--- START OF SOURCE ---
As it turned out, Judy was able to spend a second year at the Wigman School. She received a study grant of $2420 from the Canada Council, which made her very proud. Throughout this year, she sought the right path to satisfy her growing artistic needs and mollify the family expectations. She wrote to the University of California, to Temple University in Philadelphia and to New York University, investigating their master's programmes in dance, and made a shifting series of plans for her future.
Judy seized on the opportunities of being in Europe with an avidity that provokes the question of whether she might have been happier living and working there long term. She travelled and studied during breaks from the Wigman School whenever she could manage. For two summers she attended the annual course in Cologne, studying there with Alvin Ailey, Henryk Tomaszewski of the Polish Mime Theatre, and expanding her knowledge of Graham technique studying with Mary Hinkson and Yuriko. At Easter in 1967 she travelled to Paris where she studied with Anna Hittelholzer, and with the renowned mime Étienne Decroux. Twice she went to London to study at the Laban Centre.
Judy's main focus, however, was on her training in Germany. Constantly struggling to keep her spirits light in the concrete chill of Berlin, Judy pressed on. Her growing reverence for Mary Wigman buoyed her along. She made several more dances by spring and her steely determination began to have results in the way she was seen by her teachers.
You can be proud of me at this time. My work has been publicly acknowledged and praised -- the school treats me like Cleopatra now, and Mary is really proud. They all said my dancing was marvellous, charming, exciting, deep ... after so much struggling, practically in the dark, to come to this point is a miracle.
--- END OF SOURCE ---
◆ REQUIRED ACTIONS
1. In the passage about Judy, how much was the study grant she received from the Canada Council?
2. Resume the passage about Judy after its final sentence.
The rows come from a different source than the passage about Judy.
--- START OF DATASET EXCERPTS ---
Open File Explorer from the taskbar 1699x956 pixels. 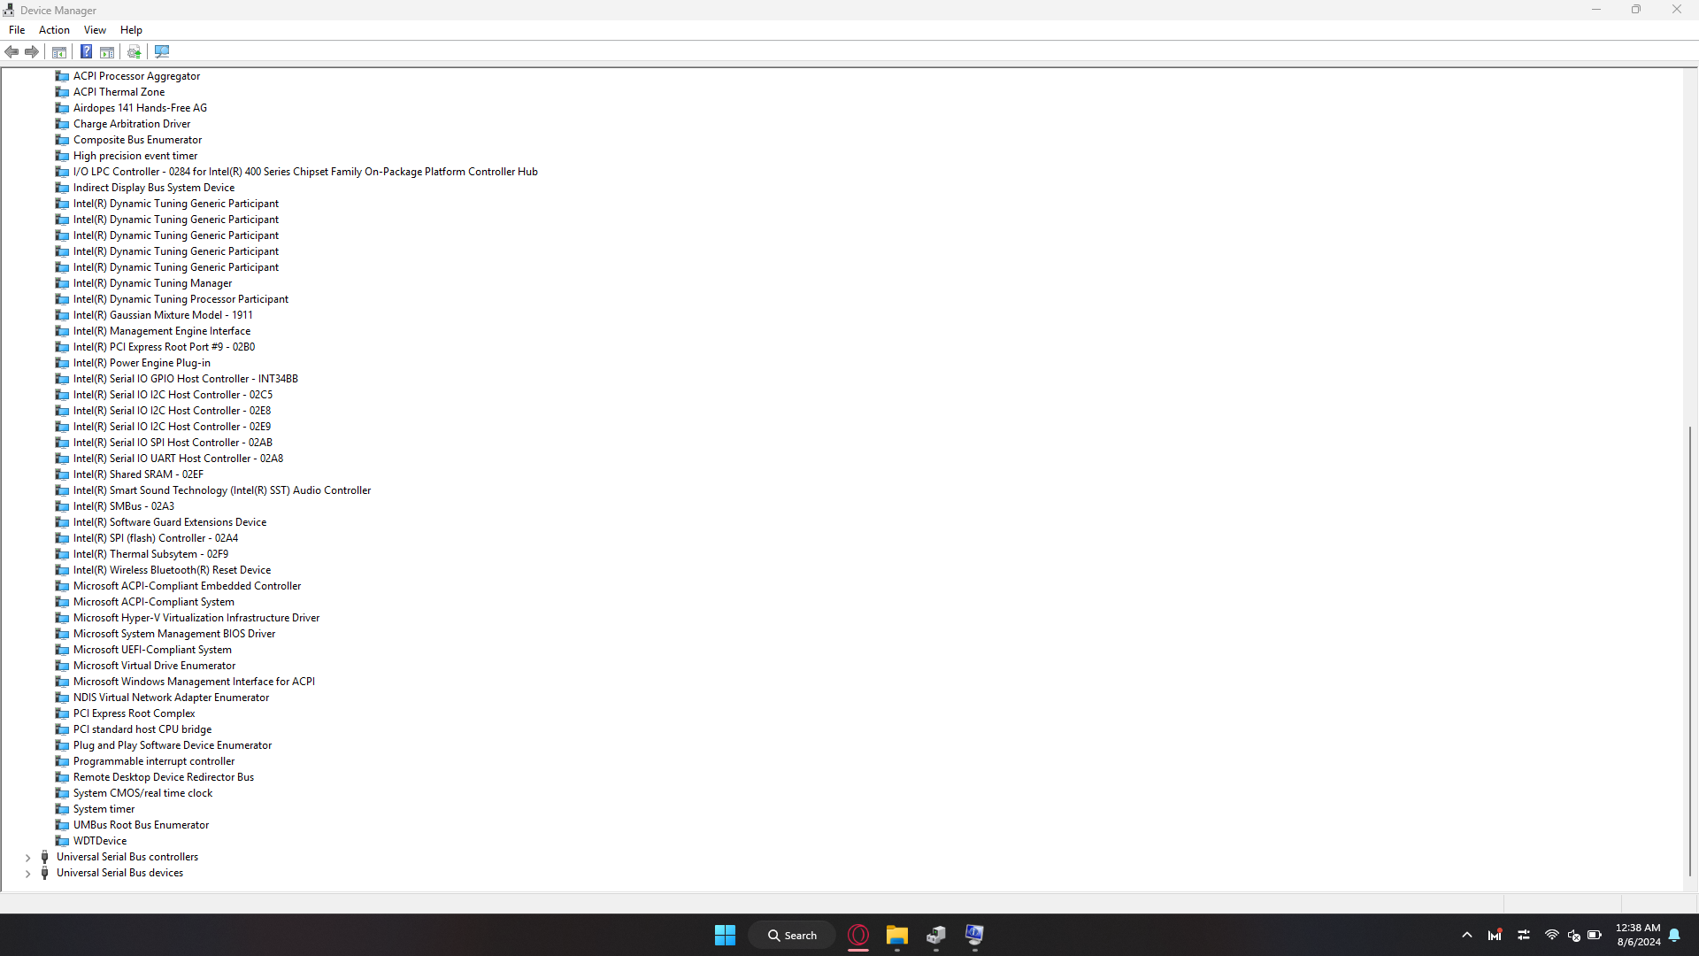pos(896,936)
--- END OF DATASET EXCERPTS ---
--- START OF DATASET EXCERPTS ---
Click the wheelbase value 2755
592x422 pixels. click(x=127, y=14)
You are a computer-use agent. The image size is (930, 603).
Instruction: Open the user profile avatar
--- END OF DATASET EXCERPTS ---
◆ ANSWERS TO EACH TASK
1. $2420.

2.
As part of a three-day exam, which constituted the graduating exercises for students in the school, Judy gave a paper on the theme given to her by Mary Wigman, "The Way and Aim of the Dance Teacher and Choreographer". The School was closing its doors forever on July 15. On the night of July 14, Judy gave a concert in Mary Wigman's studio. She danced eight pieces she had created during the two years she was in the School: Trance, Water, Prayer for Peace, Figure of Fate, Prophet, Bird, La Cathedrale and Amen.
I have gone through a marvellous change of fortune. First, my exam -- teaching, choreography, lecture, technique -- went so well as to be unbelievable. I was hailed as nothing short of great and have been granted the highest standing for this degree ever given in a period of over fifty years ... Everyone applauded my work tremendously. After the last dance everyone had tears in their eyes. Mary said 'You are a teacher, a dancer, an artist, you have nothing to be afraid of.' I must believe she is right, and not become lost again -- or ever become a hermit.
She had been triumphant. Her artistic will had sustained her through two gruelling years of training and the trials of loneliness and hardship. But how to sustain the challenge? She was afraid of returning to her homeland, afraid of struggling alone in her art. With great trepidation she made her way back to Canada. (Next Page)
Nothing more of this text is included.